Functionality and approach

A single-cell RNA sequencing run creates an expression matrix that contains, for each cell, the number of reads that mapped to each gene, often referred to as the expression count for that cell and gene. The ExpressionMatrix2 code processes such an expression matrix in ways that permit various types of analysis and visualization.

It is possible to interpret each expression count as a coordinate in a high-dimensional space in which each dimension corresponds to a gene. The expression matrix then maps each cell to a point in this high-dimensional space. Most approaches to analyzing these expression matrices involve an initial step of dimensionality reduction which projects these points to a space of much lower dimensionality (often 2), which is then used for additional processing such as clustering, visualization, and othet types of analysis. With such approaches, it is critical that the dimensionality reduction step is done in a way that minimizes the loss of information incurred. Several approaches have been developed with this goal in mind.

In contrast, in the ExpressionMatrix2 code we do not use a dimensionality reduction step. All processing is done in a space of dimensionality equal to the number of genes, and two-dimensional representations are used exclusively for visualization, and not for analysis purposes.

To allow this, we use a "Cell Similarity Graph", an undirected graph in which each vertex represents a cell. Two vertices are joined by an undirected edge if the expression count vectors of the corresponding cells are sufficiently similar, according to some definition of similarity. Each edge is labeled with the similarity between the cells corresponding to the vertices it joins. The Cell Similarity Graph then shows "communities" - highly connected regions that corresponds to groups of cells with similar gene expressions. We can then use a clustering algorithm to detect and characterize these communities. The clustering algorithm only takes into accound the graph connectivity, without any reference to the high-dimensional space defined by the gene expression counts.

We define similarity between two cells as the regression coefficient of the expression counts of the two cells. Other definitions are possible, and it is likely that future versions of the code will support alternate definitions of cell similarity.

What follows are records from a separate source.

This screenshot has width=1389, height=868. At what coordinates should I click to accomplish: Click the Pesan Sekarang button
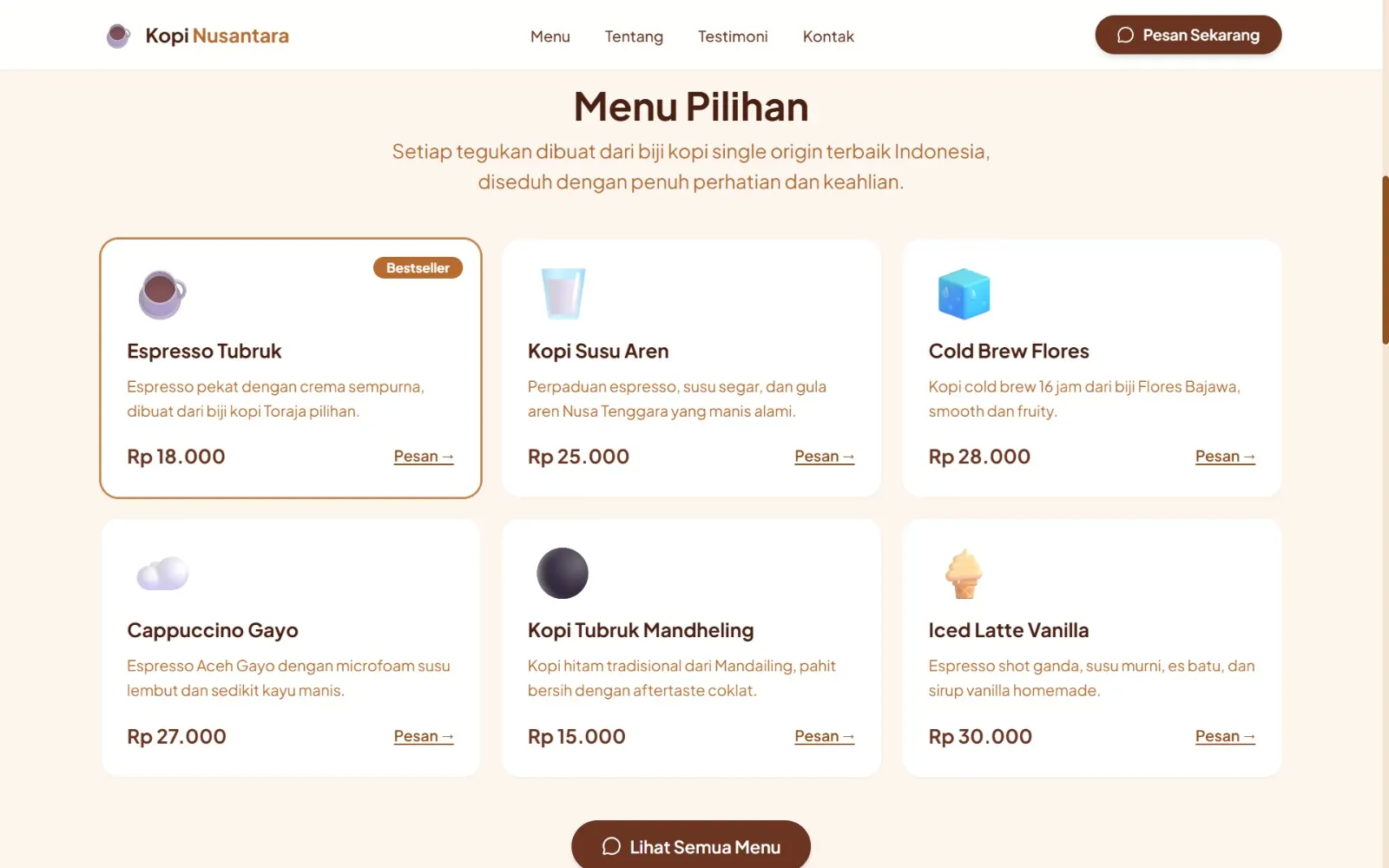coord(1188,35)
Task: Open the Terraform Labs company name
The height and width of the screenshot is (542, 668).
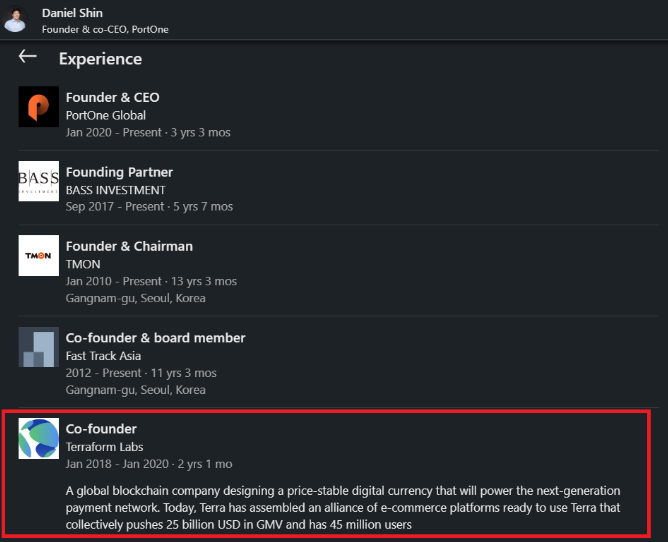Action: [x=106, y=447]
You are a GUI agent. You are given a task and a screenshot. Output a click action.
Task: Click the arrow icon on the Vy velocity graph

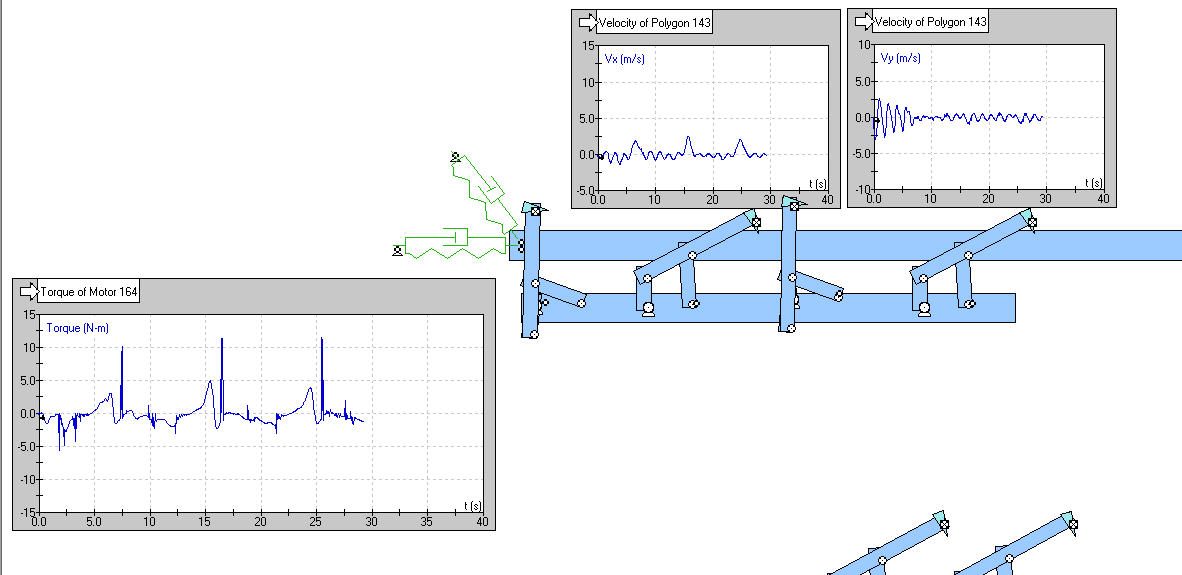point(861,22)
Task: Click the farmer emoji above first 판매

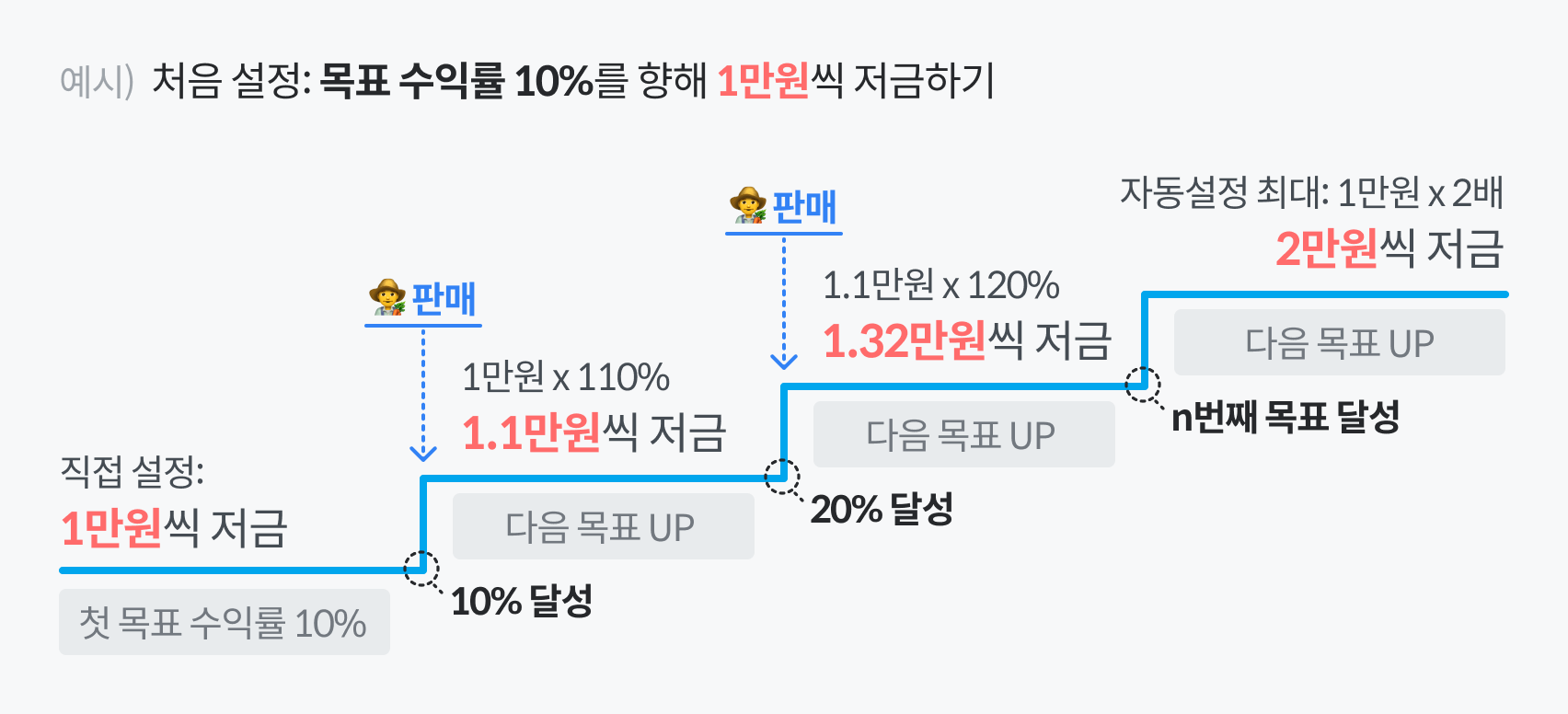Action: (387, 297)

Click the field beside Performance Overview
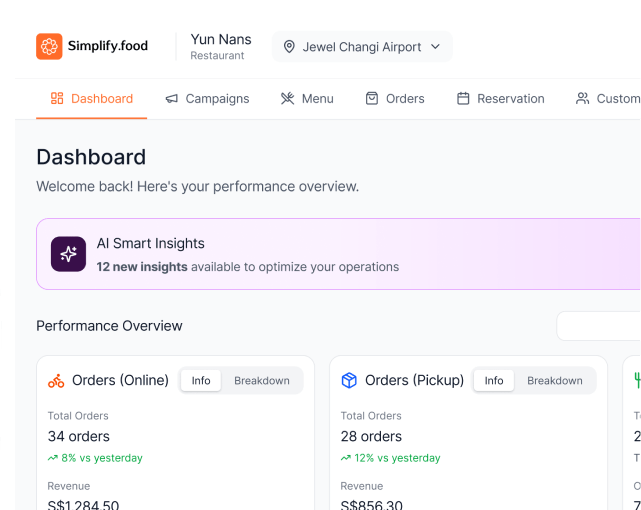600,326
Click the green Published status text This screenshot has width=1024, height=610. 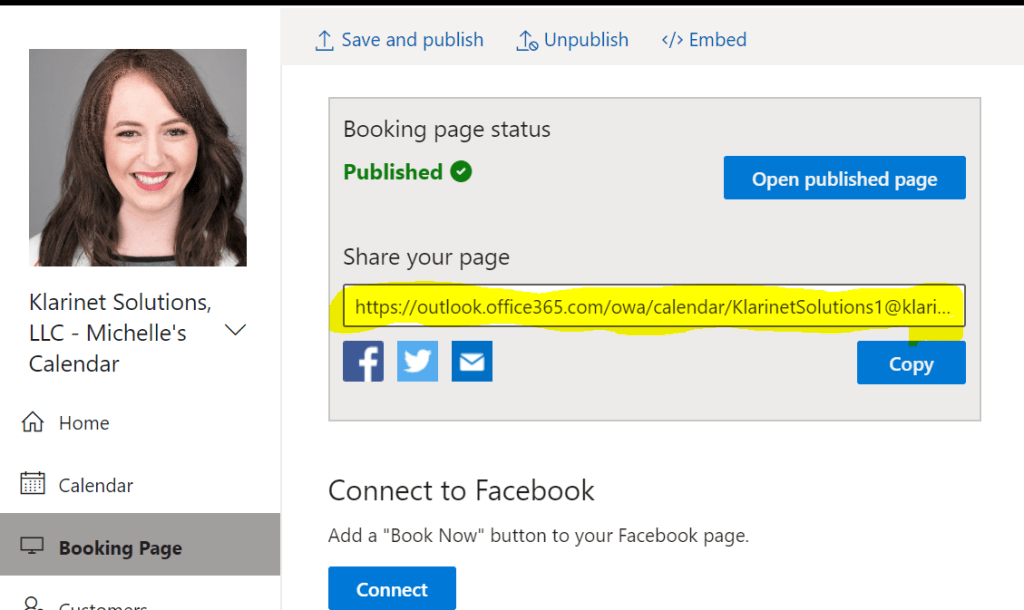click(393, 172)
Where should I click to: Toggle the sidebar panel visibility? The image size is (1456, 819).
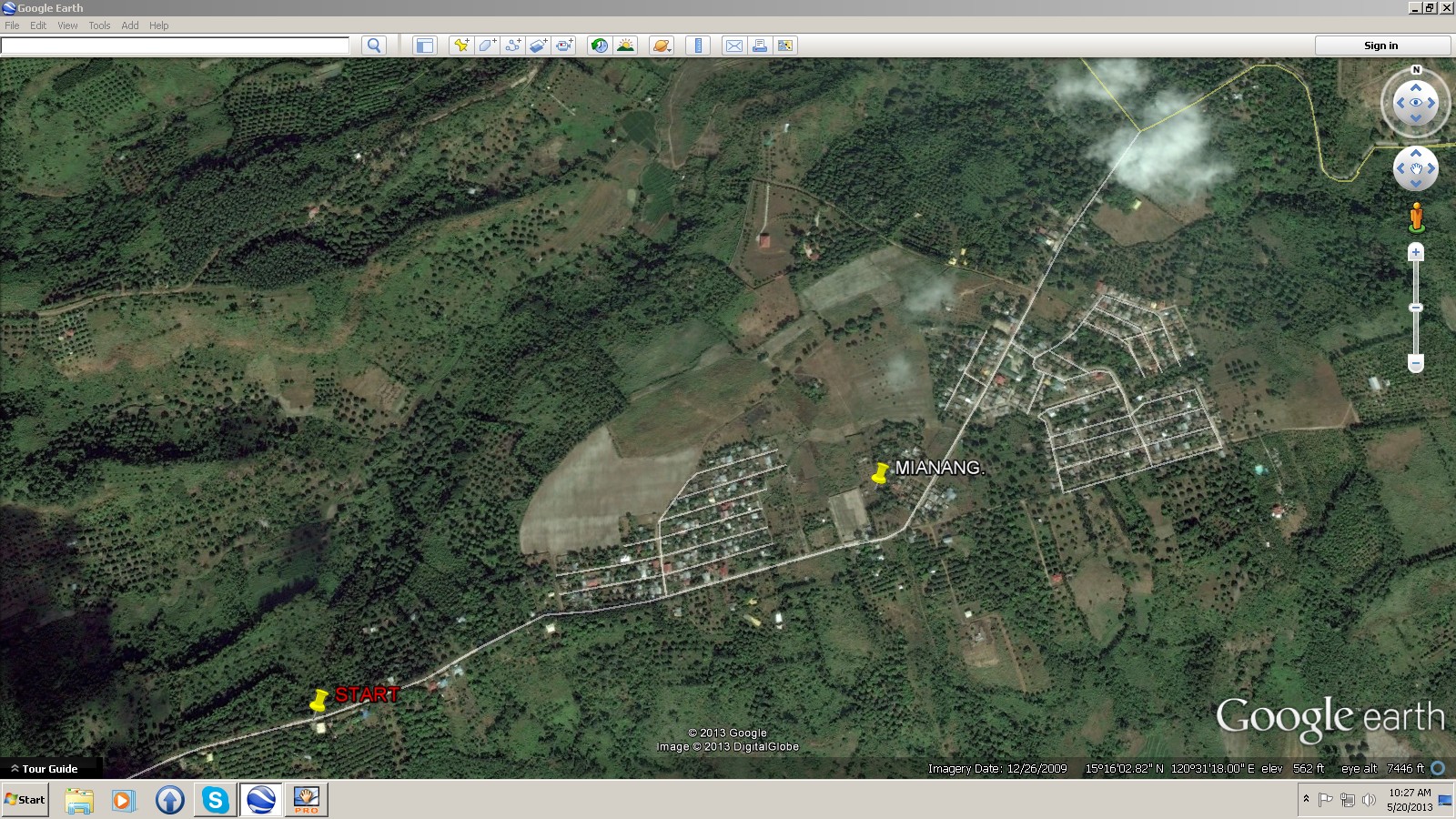[424, 46]
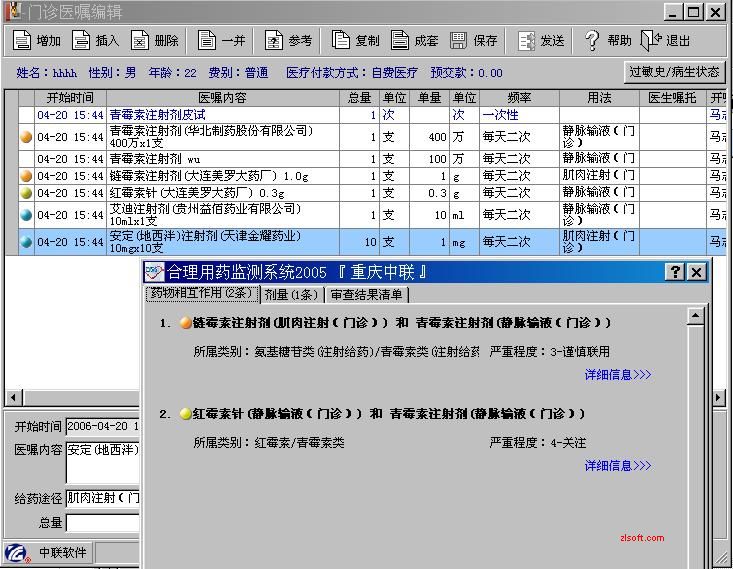The width and height of the screenshot is (733, 569).
Task: Click the 一并 (Merge) toolbar icon
Action: [207, 41]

For visualization purposes only, the ExpressionMatrix2 code visualizes the graph on a two-dimensional screen using Graphviz, a well known graph layout package. Graphviz uses a force-directed layour algorithm to compute two-dimensional coordinates suitable to display the graph, thus effectively performing a dimensionality reduction step. However, we do not use the computed two-dimensional coordinates for any purpose other than visualization. The graph "communities" are usually visible as "clumps" in the graph. However, note that if two "clumps" are shown on top of each other, it is not necessarily the case that they are highly connected to each other: the graph layout algorithm may need to show two unconnected communities on top of each other due to shortcomings of the two-dimensional representation of the graph.